Hay un olor que te huele por dentro, sin previo aviso,, mientras un color intenso te tatúa las paredes del ánimo. Olores y colores que sólo sientes tú, que nadie se imagina, que no se sabe bien de dónde vienen. Quizá sea solo una cuestión de cómo entra la luz por tu retina, de darte cuenta de que hay que buscar fuera lo que sobra dentro o: de la dirección de la brisa, de las ganas de abrazos, de la intensidad del bostezo al despertarte, de cómo tomas aire cuando cruzas el quicio de la puerta, de estar dispuesto a todo, de sopetón, cuando faltan motivos.
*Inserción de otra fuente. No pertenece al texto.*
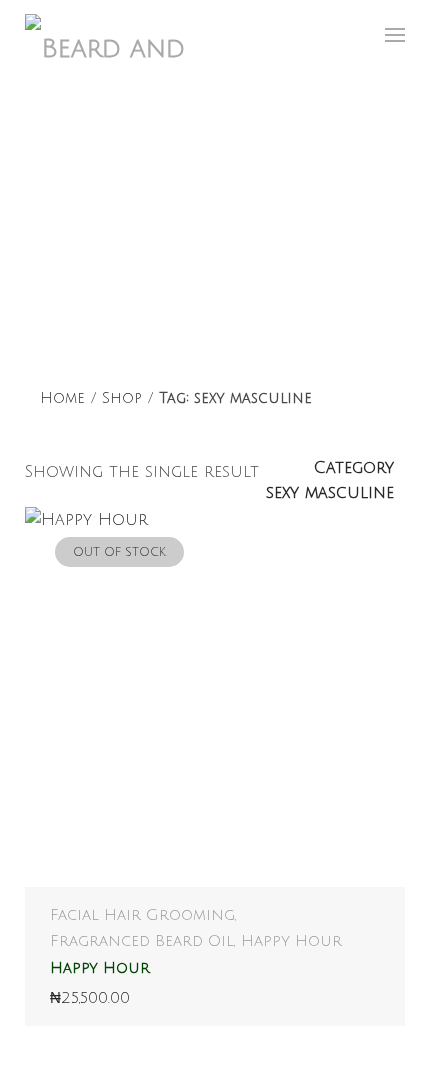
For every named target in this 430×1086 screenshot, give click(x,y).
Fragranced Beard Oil (142, 941)
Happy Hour (291, 941)
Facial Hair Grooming (142, 915)
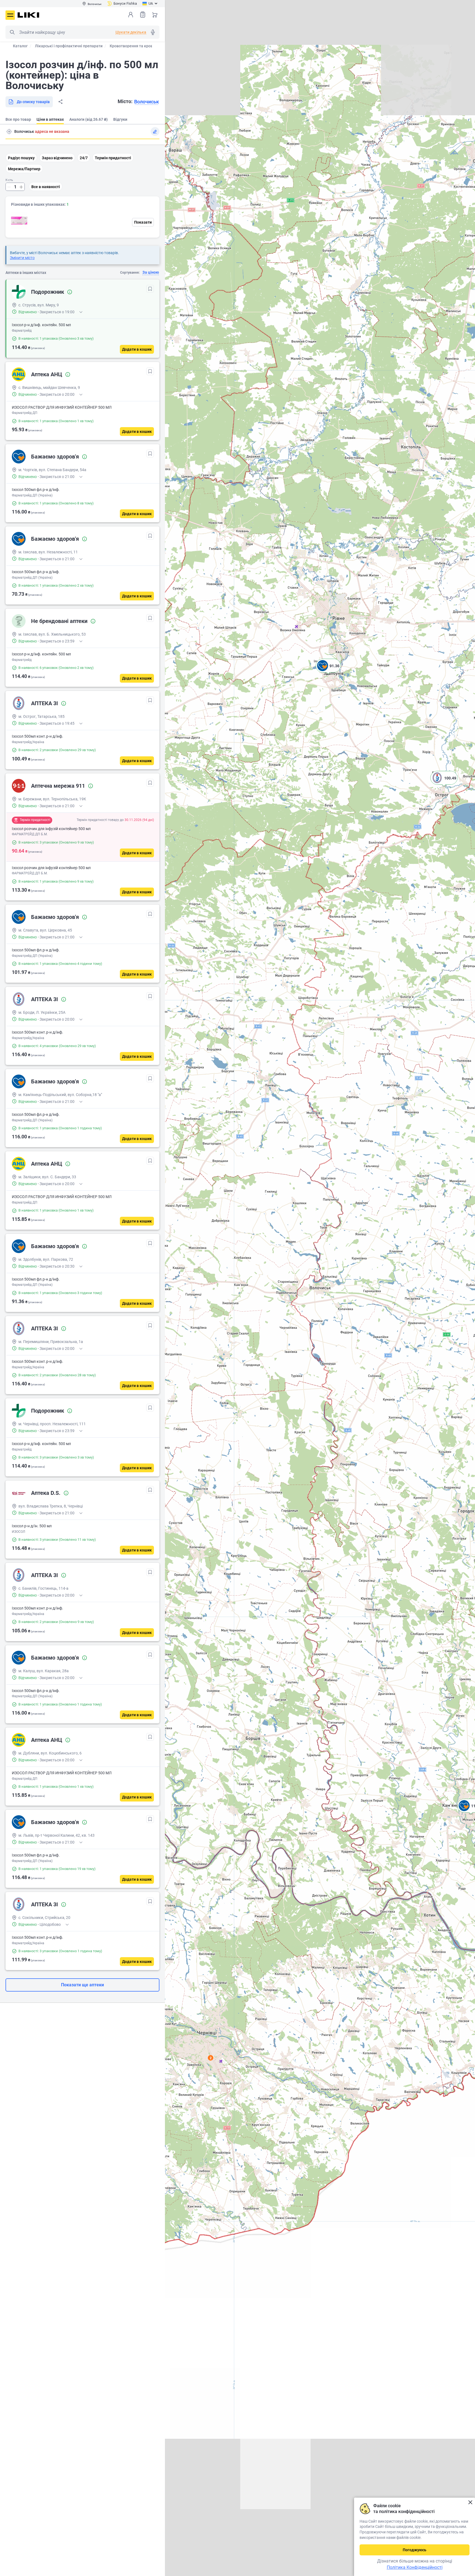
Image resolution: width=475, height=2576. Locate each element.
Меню (10, 15)
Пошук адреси (9, 131)
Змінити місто (22, 258)
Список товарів (142, 14)
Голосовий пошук (152, 32)
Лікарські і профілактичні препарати (69, 46)
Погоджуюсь (414, 2550)
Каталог (20, 46)
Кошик (154, 14)
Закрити (470, 2502)
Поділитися (60, 101)
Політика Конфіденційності (415, 2567)
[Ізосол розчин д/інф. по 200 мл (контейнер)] (19, 220)
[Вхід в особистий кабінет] (130, 14)
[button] (328, 672)
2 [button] (211, 2057)
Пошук (12, 32)
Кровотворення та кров (131, 46)
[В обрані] (150, 289)
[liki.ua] (28, 15)
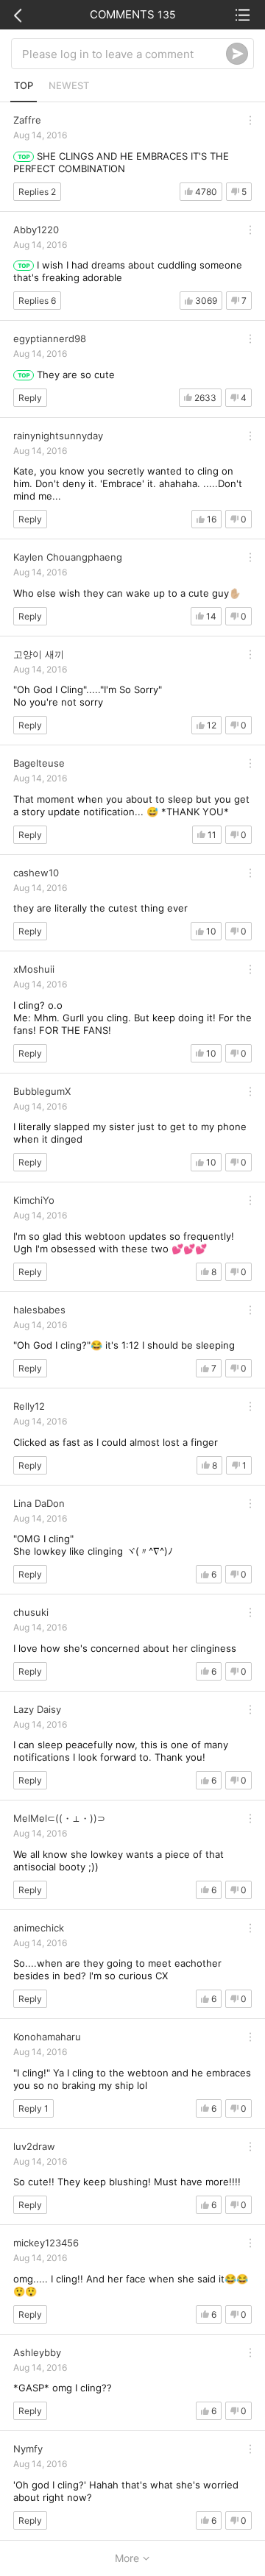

No sé si es contagioso, aunque eso es lo de más, explicable desde luego que no. Tú te sientes bien y el resto lo percibe. En ese instante les gustaría que les salpicara cualquier pequeña gota de ese rastro que dejas en el suelo cada vez que lo pisas.
Le puede pasar a cualquiera, no importa el cuándo, ni el dónde. Es algo muy especial que sientes y se va como vino, que te hace sentir bien el tiempo que se tarda en cruzarte de acera, de levantar la vista, de airear las canciones, de dirigir la orquesta, de ser feliz de pronto, que es de lo que se trata.
No estaría de más conocer su origen y vender «ese punto» en diminutos frascos: como la reliquia de un olor a nuevo, a libro estrenado, a tierra mojada, a guiso de abuela, a azúcar quemado, a frescor salvaje, a lo que sea que huelan las nubes.
Es un punto Je, que quiere compensar tu punto Jo.